Мы подошли к машине. Я обрадовался, увидев, что и Тони тоже приехал. Он был все такой же мускулистый, как в школьные годы. Лениво прислонившись к машине с водительской стороны, он грыз яблоко.
– А вот и Жюль Моро, – сказал он.
– И Антон Бреннер.
Мы обнялись.
Несколько лет назад я вступил в команду легкоатлетов, с тех пор мы с Тони часто качали «железо» в тренировочном зале интерната. Иногда после тренировки шли вместе выпить пива. Он обучил меня нескольким карточным фокусам и продолжал все время восхищаться моей сестрой Лиз. Потом, когда после очередной операции на колене Тони стал негоден для спорта, он счел, что тем самым заслужил право жениться на Лиз.
На вопрос об этом он только покривился:
– Ответила она наконец на мое любовное письмо?
Вместе мы пошли на озеро. Марти в приступе гениального прозрения вещал о будущем Интернета («Это будет новый мир, Жюль. Старый мир измерен вдоль и поперек, но скоро мы снова станем первооткрывателями»), а я разглядывал его прикид: аккуратную прическу, очки без оправы, пиджак, плетеные кожаные башмаки.

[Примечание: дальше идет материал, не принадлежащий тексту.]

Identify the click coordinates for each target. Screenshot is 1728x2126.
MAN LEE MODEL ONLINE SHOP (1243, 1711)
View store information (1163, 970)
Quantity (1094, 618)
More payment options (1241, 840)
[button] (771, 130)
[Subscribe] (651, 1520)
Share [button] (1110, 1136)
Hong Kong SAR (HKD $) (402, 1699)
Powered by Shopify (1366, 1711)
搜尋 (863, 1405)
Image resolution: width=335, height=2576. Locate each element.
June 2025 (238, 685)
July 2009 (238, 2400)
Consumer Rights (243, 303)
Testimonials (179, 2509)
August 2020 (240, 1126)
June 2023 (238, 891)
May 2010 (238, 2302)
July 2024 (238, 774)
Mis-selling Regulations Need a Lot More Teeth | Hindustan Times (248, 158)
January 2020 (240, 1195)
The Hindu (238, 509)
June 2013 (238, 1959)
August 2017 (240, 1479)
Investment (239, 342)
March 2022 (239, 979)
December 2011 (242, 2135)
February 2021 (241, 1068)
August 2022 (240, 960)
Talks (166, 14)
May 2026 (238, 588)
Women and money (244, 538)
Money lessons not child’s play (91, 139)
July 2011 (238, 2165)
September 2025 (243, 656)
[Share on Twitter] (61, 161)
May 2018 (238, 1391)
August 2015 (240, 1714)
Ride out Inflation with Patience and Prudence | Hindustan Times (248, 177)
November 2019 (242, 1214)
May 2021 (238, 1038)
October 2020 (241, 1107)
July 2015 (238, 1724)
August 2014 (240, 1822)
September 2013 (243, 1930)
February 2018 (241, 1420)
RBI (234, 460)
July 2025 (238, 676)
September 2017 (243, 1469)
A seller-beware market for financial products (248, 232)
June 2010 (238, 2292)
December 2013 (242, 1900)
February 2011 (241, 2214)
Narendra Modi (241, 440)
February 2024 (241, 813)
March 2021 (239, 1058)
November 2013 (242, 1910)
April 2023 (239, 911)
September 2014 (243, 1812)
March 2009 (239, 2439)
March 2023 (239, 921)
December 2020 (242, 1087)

Из чудика в черном, точно бабочка из кокона, вылупился вдруг гарвардский интеллектуал высокого полета. Хотя лицо моего брата, с его длинным носом и тонкими губами, не отличалось красотой (как выразилась однажды Лиз: «Физиономия вроде халтурного карандашного наброска Семпе»
[14]), в целом его внешность, по сравнению со школьными годами, стала намного привлекательнее, и кипучей энергии в нем было через край.